*** Opening DATA SHOWN ***

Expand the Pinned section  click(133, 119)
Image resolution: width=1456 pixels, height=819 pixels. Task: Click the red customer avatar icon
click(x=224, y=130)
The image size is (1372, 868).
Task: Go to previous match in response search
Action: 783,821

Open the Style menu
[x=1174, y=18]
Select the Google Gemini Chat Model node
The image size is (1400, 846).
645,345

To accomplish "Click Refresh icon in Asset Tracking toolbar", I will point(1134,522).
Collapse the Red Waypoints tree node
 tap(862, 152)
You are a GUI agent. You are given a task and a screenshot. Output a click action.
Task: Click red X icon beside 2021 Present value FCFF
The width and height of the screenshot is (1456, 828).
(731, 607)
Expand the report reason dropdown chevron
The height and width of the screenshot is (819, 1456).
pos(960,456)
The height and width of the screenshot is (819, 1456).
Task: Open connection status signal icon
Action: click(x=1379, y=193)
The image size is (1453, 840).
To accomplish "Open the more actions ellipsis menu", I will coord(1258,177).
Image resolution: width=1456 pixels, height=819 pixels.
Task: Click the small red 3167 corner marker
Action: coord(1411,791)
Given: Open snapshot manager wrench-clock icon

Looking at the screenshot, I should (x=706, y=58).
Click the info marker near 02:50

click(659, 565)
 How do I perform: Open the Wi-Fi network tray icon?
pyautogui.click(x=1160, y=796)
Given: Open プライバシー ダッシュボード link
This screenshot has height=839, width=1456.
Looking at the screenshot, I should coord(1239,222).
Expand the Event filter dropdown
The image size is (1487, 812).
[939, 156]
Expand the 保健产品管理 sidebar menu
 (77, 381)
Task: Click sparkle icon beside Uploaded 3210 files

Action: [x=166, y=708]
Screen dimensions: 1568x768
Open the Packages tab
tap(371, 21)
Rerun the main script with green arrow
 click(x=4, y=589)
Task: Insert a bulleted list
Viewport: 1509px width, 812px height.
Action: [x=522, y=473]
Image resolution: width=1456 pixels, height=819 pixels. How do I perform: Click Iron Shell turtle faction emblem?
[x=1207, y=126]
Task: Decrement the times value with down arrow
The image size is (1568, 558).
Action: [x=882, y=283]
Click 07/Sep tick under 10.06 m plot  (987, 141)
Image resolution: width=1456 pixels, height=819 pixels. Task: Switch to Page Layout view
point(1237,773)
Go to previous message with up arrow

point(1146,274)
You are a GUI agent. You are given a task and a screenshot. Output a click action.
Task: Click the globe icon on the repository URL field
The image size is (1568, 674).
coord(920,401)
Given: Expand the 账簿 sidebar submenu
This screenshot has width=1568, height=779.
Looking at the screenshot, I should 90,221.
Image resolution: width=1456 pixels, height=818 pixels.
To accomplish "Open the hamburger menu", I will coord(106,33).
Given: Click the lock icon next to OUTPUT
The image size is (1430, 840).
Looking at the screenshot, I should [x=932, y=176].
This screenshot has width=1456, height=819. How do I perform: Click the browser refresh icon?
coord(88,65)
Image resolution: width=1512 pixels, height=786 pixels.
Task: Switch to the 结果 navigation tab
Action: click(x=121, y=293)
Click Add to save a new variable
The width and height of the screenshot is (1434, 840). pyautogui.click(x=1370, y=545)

*** Closing DATA SHOWN ***

TASK BRIEF: Note how many lines in the material hold the word "value", and give that number with nothing added.

ANSWER SPACE: 2